Dailypharm’s coverage found that the pharmacoeconomic evaluations for Camzyos(mavacamten), BMS Pharmaceutical Korea's new drug for obstructive hypertrophic cardiomyopathy (oHCM), is now complete and that it will be submitted for review by the Health Insurance Review and Assessment Service's Pharmacoeconomic Evaluation Subcommittee next month (March).

Being the first treatment option in its field, many challenges are expected in its reimbursement approval process.

However, as the government has shown a willingness to improve the valuation process for new drugs, including providing preferential treatment for innovative new drugs, it remains to be seen whether this will positively impact Camzyos’s reimbursement process.
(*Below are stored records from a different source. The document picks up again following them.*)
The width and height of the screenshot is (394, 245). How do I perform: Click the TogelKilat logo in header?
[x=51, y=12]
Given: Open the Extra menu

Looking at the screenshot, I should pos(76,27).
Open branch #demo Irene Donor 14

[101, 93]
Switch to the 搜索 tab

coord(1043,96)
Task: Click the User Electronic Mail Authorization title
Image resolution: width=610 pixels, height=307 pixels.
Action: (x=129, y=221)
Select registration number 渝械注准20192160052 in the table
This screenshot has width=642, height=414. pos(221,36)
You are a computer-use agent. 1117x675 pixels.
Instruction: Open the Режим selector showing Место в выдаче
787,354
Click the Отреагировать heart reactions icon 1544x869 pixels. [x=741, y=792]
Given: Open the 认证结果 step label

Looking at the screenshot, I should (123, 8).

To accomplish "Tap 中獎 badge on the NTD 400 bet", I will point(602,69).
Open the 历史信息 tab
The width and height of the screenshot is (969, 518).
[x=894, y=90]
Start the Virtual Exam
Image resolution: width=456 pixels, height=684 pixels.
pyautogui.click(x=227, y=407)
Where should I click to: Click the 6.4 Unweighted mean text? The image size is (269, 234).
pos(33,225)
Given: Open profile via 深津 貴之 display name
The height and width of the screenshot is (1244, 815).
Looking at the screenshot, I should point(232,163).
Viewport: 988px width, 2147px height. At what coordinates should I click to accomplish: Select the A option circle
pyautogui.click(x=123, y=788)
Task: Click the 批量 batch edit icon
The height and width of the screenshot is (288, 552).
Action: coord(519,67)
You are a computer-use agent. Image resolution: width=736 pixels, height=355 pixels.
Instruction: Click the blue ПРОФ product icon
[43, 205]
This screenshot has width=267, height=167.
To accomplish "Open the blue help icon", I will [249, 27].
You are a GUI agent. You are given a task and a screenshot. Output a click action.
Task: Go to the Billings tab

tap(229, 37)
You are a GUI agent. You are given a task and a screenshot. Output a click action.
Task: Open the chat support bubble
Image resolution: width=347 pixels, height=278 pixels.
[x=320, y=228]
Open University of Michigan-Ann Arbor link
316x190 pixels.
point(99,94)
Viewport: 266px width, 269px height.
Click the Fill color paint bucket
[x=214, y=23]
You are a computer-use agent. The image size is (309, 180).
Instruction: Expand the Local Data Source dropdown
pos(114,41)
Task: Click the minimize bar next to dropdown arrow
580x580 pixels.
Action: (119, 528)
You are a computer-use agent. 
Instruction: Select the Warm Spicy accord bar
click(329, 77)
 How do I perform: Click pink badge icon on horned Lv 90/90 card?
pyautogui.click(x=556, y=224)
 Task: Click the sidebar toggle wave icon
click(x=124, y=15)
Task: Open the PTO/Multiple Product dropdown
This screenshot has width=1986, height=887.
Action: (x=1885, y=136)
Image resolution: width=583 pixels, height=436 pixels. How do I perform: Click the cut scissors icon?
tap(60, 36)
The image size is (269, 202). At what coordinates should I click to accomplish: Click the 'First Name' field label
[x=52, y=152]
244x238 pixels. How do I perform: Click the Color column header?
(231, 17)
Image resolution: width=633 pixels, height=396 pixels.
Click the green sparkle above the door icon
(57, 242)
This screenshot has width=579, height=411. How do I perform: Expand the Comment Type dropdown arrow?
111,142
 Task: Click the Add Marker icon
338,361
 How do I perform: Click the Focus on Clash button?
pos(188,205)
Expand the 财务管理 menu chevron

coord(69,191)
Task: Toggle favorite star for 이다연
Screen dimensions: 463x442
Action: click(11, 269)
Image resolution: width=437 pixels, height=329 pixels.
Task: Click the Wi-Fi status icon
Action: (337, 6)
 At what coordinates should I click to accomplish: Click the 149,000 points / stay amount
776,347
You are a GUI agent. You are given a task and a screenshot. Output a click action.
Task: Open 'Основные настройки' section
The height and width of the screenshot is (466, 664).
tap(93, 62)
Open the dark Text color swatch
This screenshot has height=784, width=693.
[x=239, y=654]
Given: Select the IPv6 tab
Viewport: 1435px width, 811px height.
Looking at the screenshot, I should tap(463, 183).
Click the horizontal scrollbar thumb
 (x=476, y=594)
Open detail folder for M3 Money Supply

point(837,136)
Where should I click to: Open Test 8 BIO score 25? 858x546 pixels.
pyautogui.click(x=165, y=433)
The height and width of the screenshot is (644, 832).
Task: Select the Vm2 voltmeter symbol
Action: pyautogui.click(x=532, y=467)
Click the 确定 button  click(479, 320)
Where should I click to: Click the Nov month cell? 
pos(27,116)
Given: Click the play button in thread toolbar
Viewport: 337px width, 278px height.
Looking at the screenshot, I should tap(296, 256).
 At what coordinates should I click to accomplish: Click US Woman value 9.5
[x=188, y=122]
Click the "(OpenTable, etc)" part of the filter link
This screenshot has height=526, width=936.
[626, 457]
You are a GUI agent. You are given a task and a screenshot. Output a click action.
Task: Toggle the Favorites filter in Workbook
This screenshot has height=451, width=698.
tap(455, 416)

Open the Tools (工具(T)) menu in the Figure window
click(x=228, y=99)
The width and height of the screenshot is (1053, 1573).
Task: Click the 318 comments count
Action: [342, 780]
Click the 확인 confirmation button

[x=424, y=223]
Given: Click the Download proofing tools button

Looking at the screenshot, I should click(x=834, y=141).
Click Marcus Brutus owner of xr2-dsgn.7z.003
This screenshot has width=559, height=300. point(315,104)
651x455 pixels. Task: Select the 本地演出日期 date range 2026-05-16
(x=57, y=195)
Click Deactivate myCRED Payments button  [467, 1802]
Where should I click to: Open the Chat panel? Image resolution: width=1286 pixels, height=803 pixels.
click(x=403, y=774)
Camzyos is the first and only cardiac myosin inhibitor that specifically targets excess cross-bridge formation of myosin and actin proteins, the main cause of oHCM.

It improves left ventricular hypertrophy and left ventricular outflow tract obstruction by separating myosin from actin, relaxing the overcontracted heart muscle.

Due to the lack of a cure, oHC has long been managed with off-label drug use.

The European Society of Cardiology (ESC) revised its HCM guidelines for the first time in 9 years with the introduction of Camzyos.

Before then, HCM guidelines have been based on small observational data reported from individual institutions, retrospective analyses, or expert consensus opinions.

Therefore, Camzyos was a game-changer in the field.

After demonstrating its significant effect in two large-scale Phase III randomized controlled trials (RCTs), Camzyos was recommended at the highest evidence level, A, for the first time among treatment options in the ESC guidelines.

The American College of Cardiology (ACC) and American Heart Association (AHA) are also currently preparing to update their guidelines.

Based on the Phase III trial data, Camzyos received a breakthrough therapy designation (BTD) and was approved by the US FDA.

Based on these factors, Camzyos appears to meet the criteria for an innovative new drug announced by the government last year, where: ▲ there is no substitute or therapeutically equivalent product or treatment; ▲ has shown clinically meaningful improvement, such as a significant prolongation of survival period; ▲has received the Ministry of Food and Drug Safety’s GIFT (Global Innovative products on Fast Track) designation, US FDA’s Breakthrough Therapy Designation (BTD), and was approved through the European EMA’s Priority Medicines scheme (PRIME).

With reimbursement for the breast cancer drug Enhertu (trastuzumab deruxtecan) recently making progress by passing an unusual ICER threshold, attention is focused on whether Camzyos can follow suit.

In the Phase III EXPLORER-HCM trial, which served as the basis for Camzyos’s approval, Camzyos achieved and improved the primary composite endpoint of the proportion of patients with decreased symptom burden (by NYHA class) and functional capacity (peak oxygen consumption, pVO2) by more than 2 times compared with placebo.

In particular, 20% of the patients who received treatment with Camzyos achieved both primary endpoints, pVO2 improvement, and the NYHA class requirement.

Also, the dynamic left ventricular outflow tract obstruction was reduced by over 4 times with the use of Camzyos.

7 out of 10 patients treated with Camzyos improved to the extent that they would not consider surgery, and showed consistent benefits over 30 weeks.